Despite already being scientifically described by John Edward Gray in 1842, the Bhutan giant flying squirrel has often been confused with the Hodgson's giant flying squirrel (Petaurista magnificus), which is found in the same general region. In 1863, Edward Blyth considered the Bhutan giant flying squirrel as a synonym of the Hodgson's giant flying squirrel.

Many—but not all—later sources followed this, and William Thomas Blanford considered the two as seasonal variants of one species, with the Bhutan giant flying squirrel being the "summer form" and the Hodgson's giant flying squirrel being the "winter form". This was repeated by others, even authorities with access to museum specimens showing that neither colour pattern is restricted to a specific season. The situation was further confused by mislabeled museum specimens, including a misidentified Bhutan giant flying squirrel that was recognised as a paratype for the Hodgson's giant flying squirrel in 1918.

Only in the late 1970s and early 1980s was it firmly established that the two species differ both in their colour patterns and size. In addition to its smaller average size (although its tail may be longer) and differences in the skull, the Hodgson's giant flying squirrel has large yellowish-buff shoulder patches that contrast with the deep russet or chestnut flanks, lacks a light stripe along the mid-back, and the light patch on the crown—if present at all—only consists of a spot that occasionally forms a streak.

==Habitat and behavior==
The natural habitats of the Bhutan giant flying squirrel are subtropical forests, temperate broadleaf forests, rhododendron forests and coniferous forests. Although mostly found between 1500 and 3000 m elevation, it has been recorded down to 800 m.

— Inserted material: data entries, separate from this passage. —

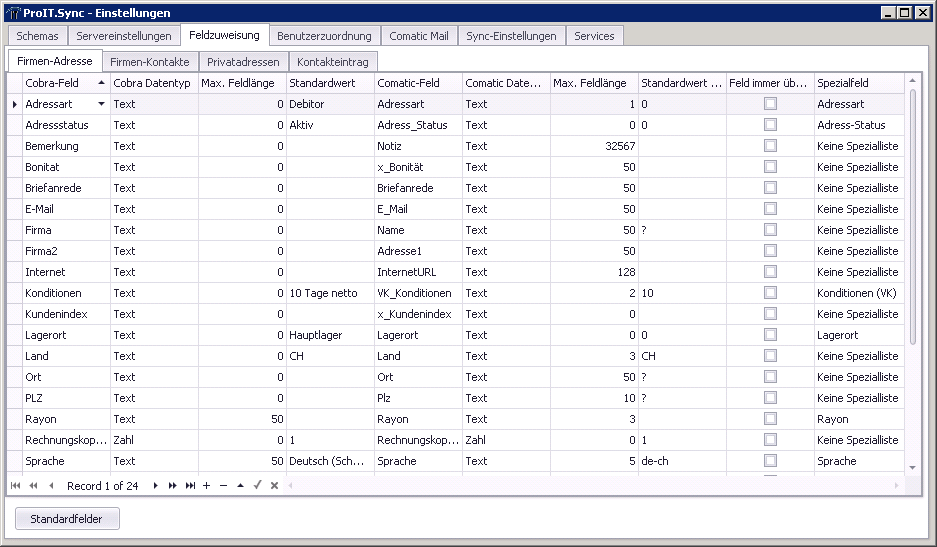Enable 'Feld immer' checkbox in Firma row
937x547 pixels.
770,230
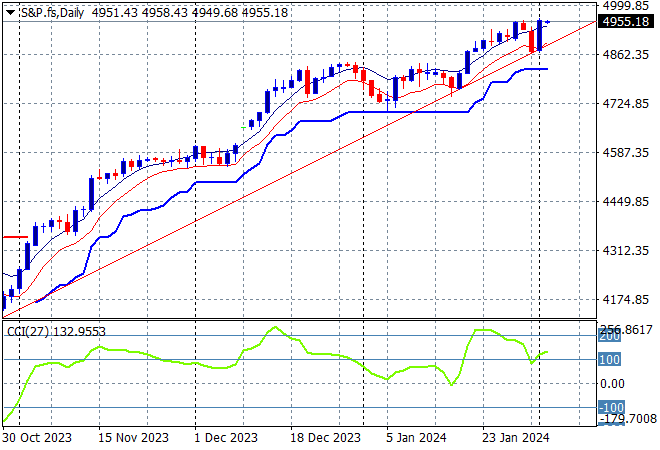Click the small blue arrow after last candle
The image size is (660, 450).
click(x=547, y=22)
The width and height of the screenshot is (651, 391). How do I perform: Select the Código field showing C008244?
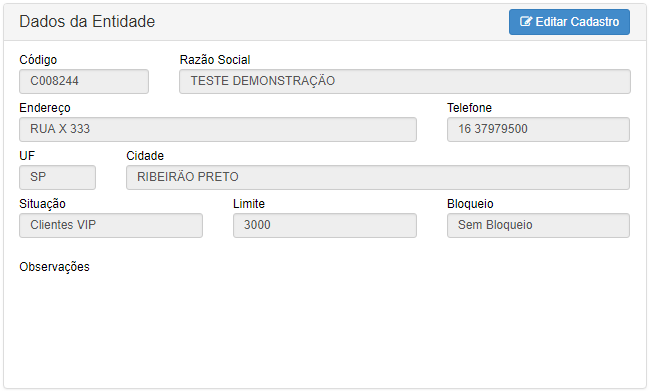[84, 81]
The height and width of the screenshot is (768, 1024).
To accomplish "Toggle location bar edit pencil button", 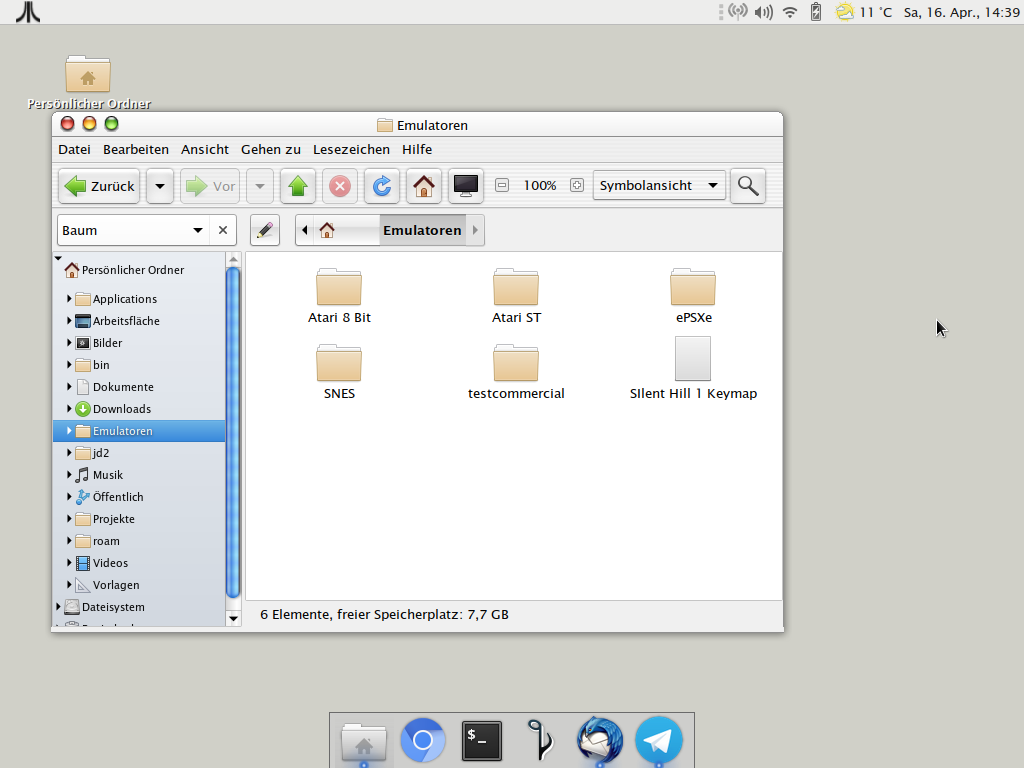I will click(x=264, y=230).
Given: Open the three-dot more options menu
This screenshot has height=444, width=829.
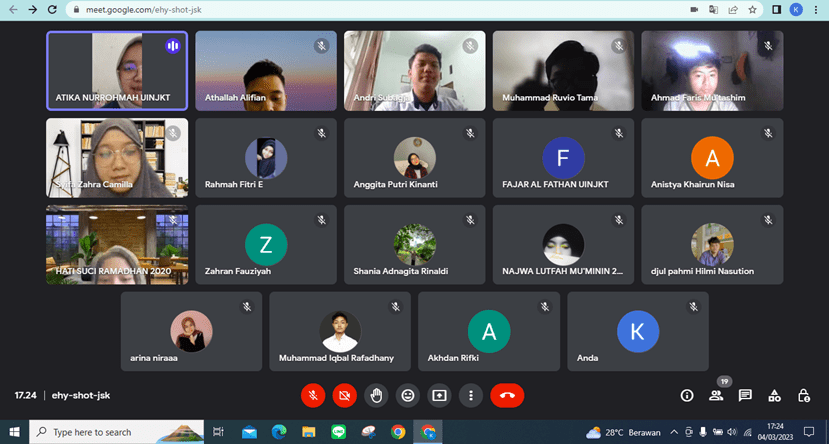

Little is known about the behavior of the Bhutan giant flying squirrel. It is mostly nocturnal like other flying squirrels, but the species has also been seen at dawn and dusk. The Bhutan giant flying squirrel appears to breed in March and April. Although it generally lives in trees, it has been seen feeding on the ground.

==Conservation status==
The Bhutan giant flying squirrel is mainly threatened by habitat loss and degradation. To a lesser degree it is threatened by hunting for bushmeat and its pelt, and capture for the local pet trade. The IUCN recognises the species as near threatened, but almost qualifying for vulnerable. It occurs in several reserves.